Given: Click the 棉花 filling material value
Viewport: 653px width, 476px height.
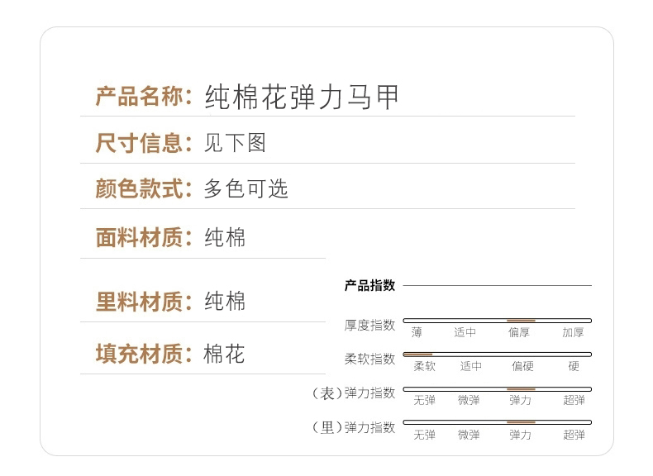Looking at the screenshot, I should [224, 355].
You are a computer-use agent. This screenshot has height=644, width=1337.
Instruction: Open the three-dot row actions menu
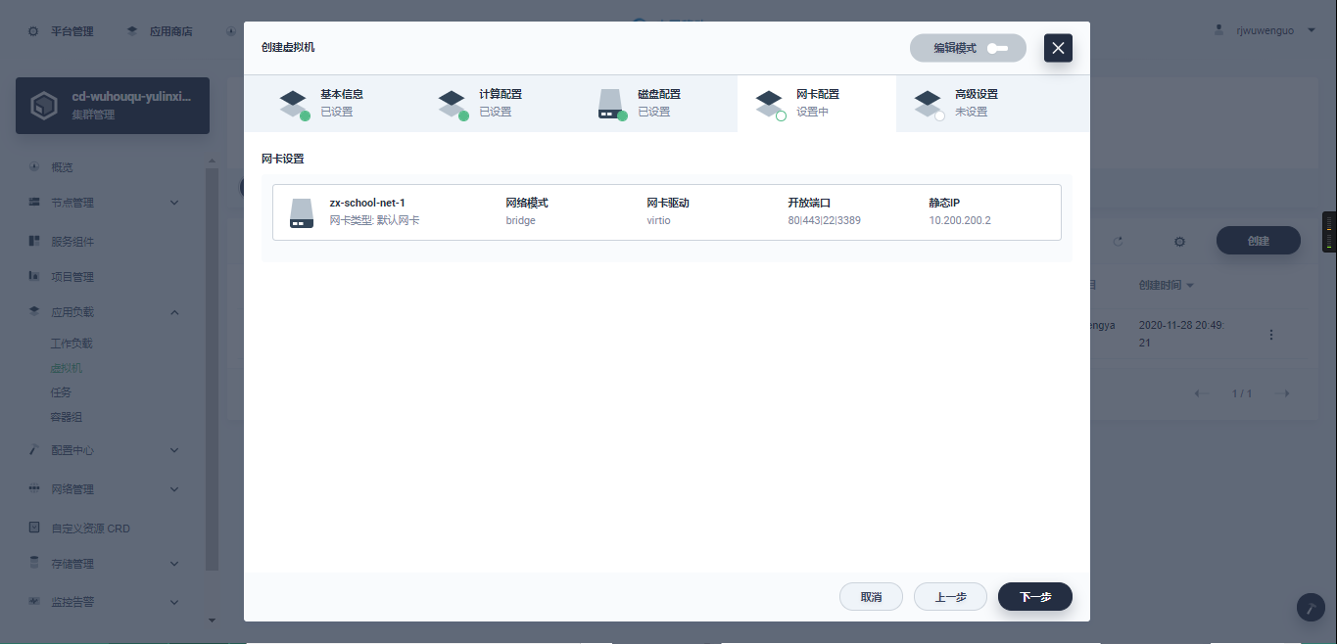point(1271,335)
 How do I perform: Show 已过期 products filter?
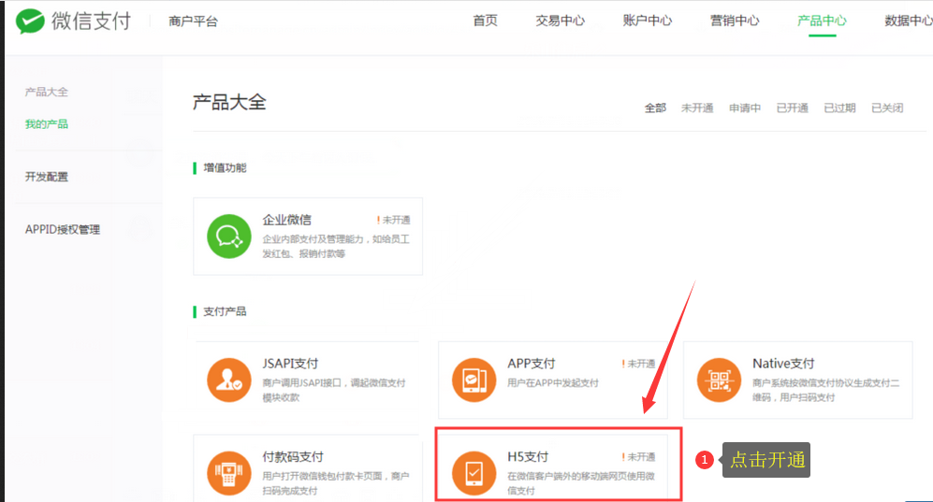click(839, 108)
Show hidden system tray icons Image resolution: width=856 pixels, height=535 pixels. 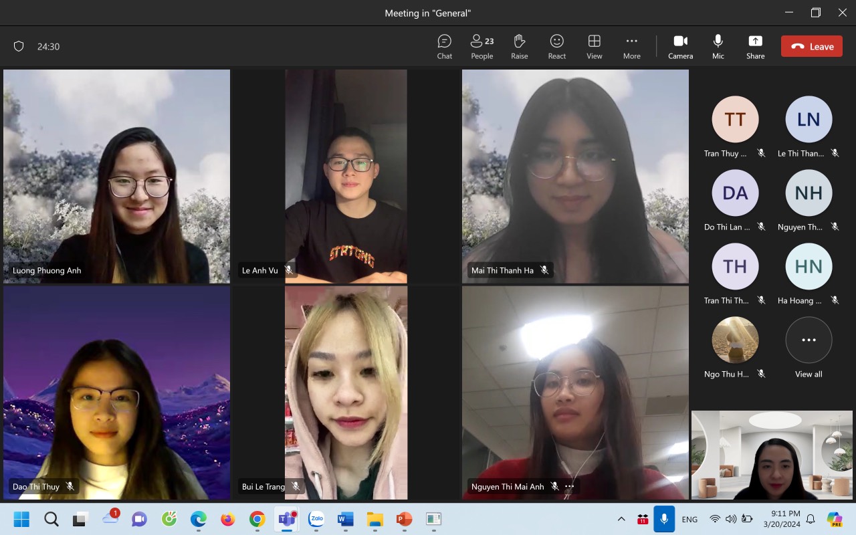click(x=621, y=519)
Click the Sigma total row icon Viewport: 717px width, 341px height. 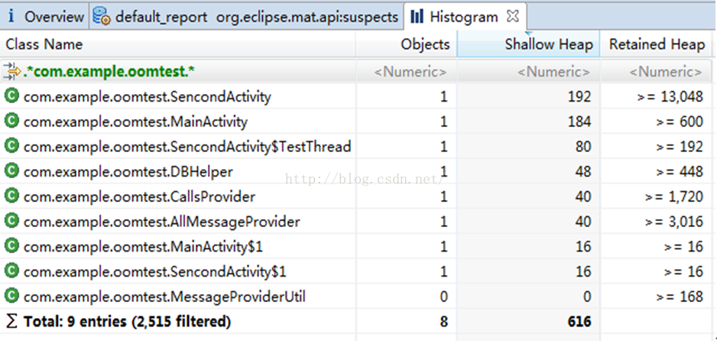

□ □ □ □

Please reproduce the part of the items that opens with the line containing "You are a computer-use" and closes with the line containing "click(839, 108)", both lines included, word for word. Leave out the pictures.

You are a computer-use agent. This screenshot has height=644, width=1337.
Instruction: Open the three-dot row actions menu
point(1271,335)
 How do I perform: Show 已过期 products filter?
click(839, 108)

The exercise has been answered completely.